Hunt Fork Shale

Unit symbol: Degh
Age range Devonian (393.3 to 358.9 Ma)
Lithology: Sedimentary
Group name: Hunt Fork Shale (Endicott Group)
Mostly shale and sandstone; shale is medium-dark- and olive-gray; sandstone is grayish-green and greenish-gray, mostly fine- to medium-grained, micaceous, and locally ripple crossbedded and or graded, widely distributed across northern Alaska. Unit locally subdivided into three informal members: a shale member that consists of mudstone, shale, and sandstone; a wacke member; and a limestone member (Brosgé and others, 2001; Harris and others, 2009). Shale member weathers black to brown; where locally pyritic, weathers rusty and contains a few ironstone concretions. Mudstone and shale are medium- to medium-dark-gray, very silty, fissile, and interbedded with sandstone. Interbedded sandstone is as much as 25 percent brown-weathering, thin-bedded, fine-grained, partly calcareous sandstone and graywacke that includes both quartz-chert arenite and quartz-chert wacke; sandstone is schistose in southern part of its exposure area, as well as minor thin beds of ferruginous, argillaceous, fossiliferous limestone. Unit displays a cyclic depositional pattern with siltstone grading upward into shale; limestone occurs in upper parts of some cycles (Brosgé and others, 1979; Kelley, 1990a). Wacke member is included here with the Noatak Sandstone, unit Degn. Informal dark-gray limestone member weathers yellow, brown, and gray and is thin- to medium-bedded or nodular and has common algal lumps. Commonly includes some orange-weathering, partly calcareous siltstone and fine-grained sandstone above or below the limestone. Unit is metamorphosed in core of Brooks Range and where found thrust imbricated in the Doonerak Window. Where metamorphosed, it consists of dark-gray to black phyllite and lesser gray-green phyllite with thin layers of siliceous or calcareous metasiltstone, lithic wacke, metasandstone, and minor layers of fossiliferous metalimestone. Locally massive mafic sills and dikes up to 10 m thick are common. Mafic bodies in the unit (both strongly and weakly foliated parts) display lower greenschist-facies minerals (Till and others, 2008a). Fossils include brachiopods (late Frasnian to early Famennian), mollusks, echinoderms, and Middle to Late Devonian conodonts (Brosgé and others, 1979; Till and others, 2008a)

▶ **Challenge**
Render this sentence from the Hunt Fork Shale description in Spanish: "Locally massive mafic sills and dikes up to 10 m thick are common."

▶ **Data section**

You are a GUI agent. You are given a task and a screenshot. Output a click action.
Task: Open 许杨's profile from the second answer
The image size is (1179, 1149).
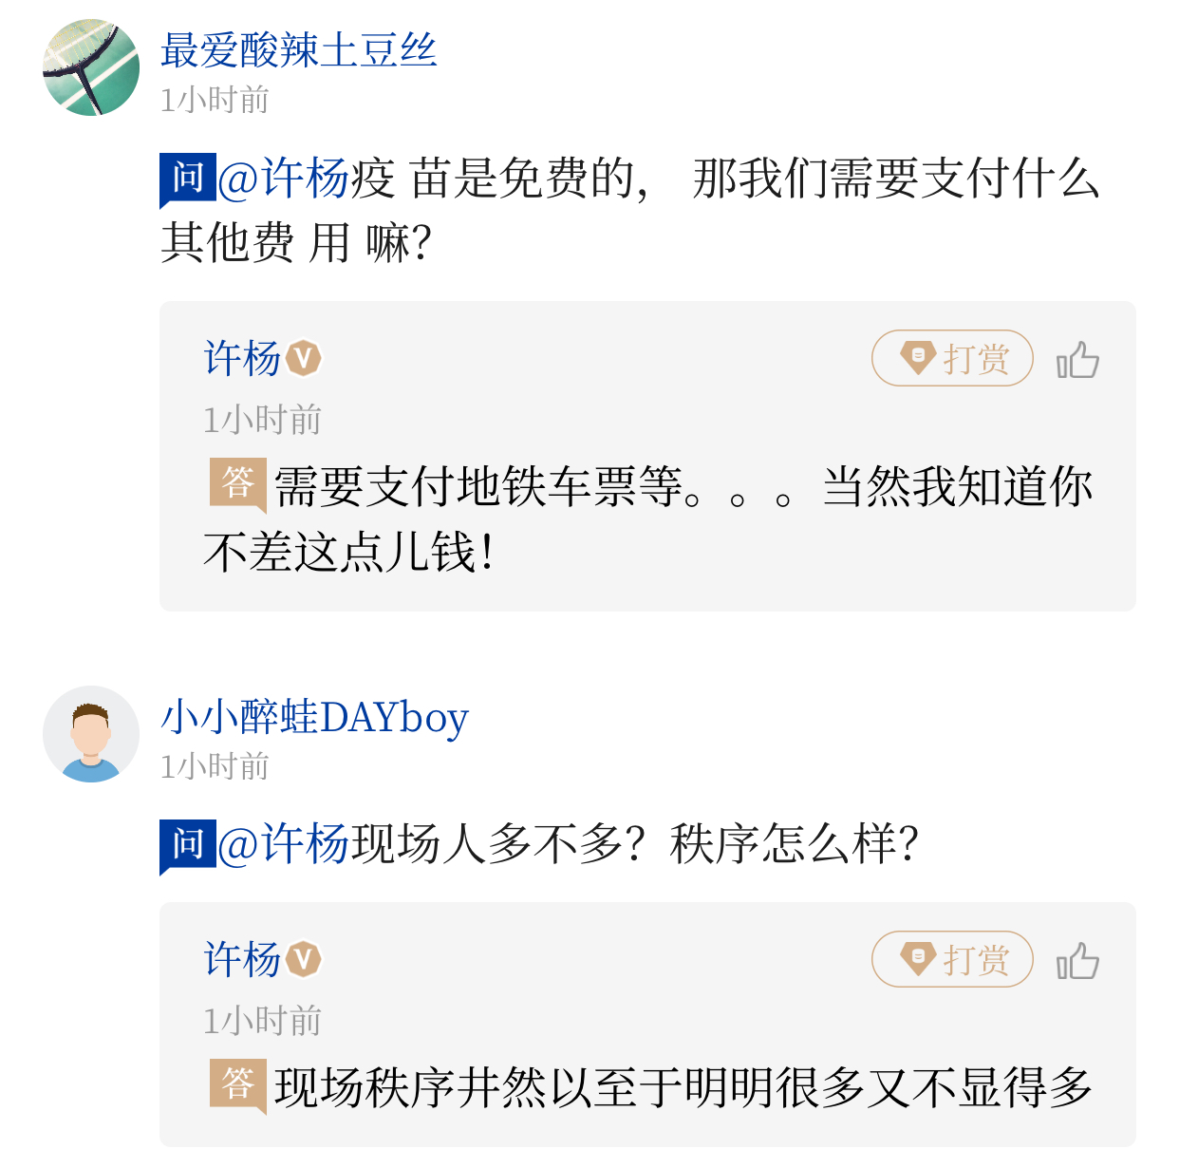tap(243, 960)
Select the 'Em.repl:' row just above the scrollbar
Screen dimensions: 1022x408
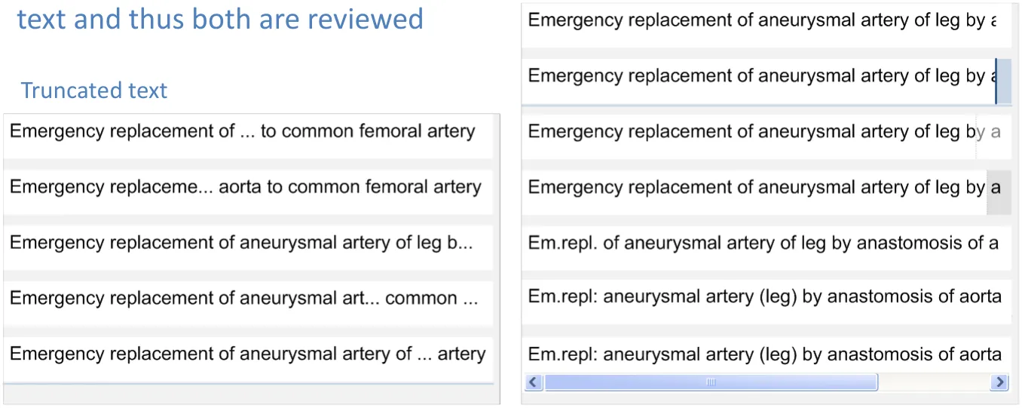[764, 354]
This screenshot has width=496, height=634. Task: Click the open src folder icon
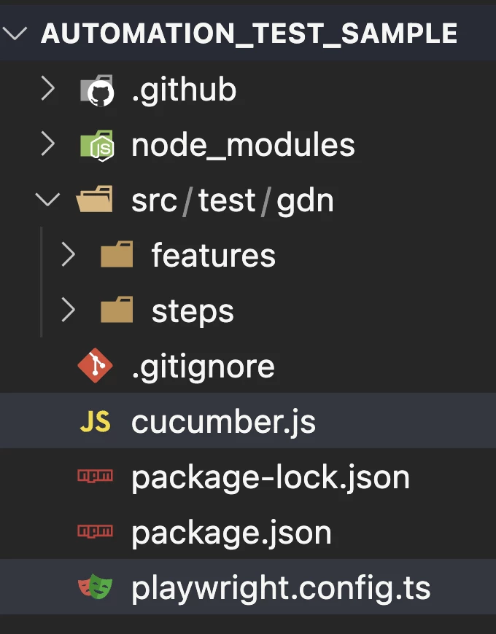click(95, 200)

▶ **Full answer**
Localmente son comunes los sills y diques máficos masivos de hasta 10 m de espesor.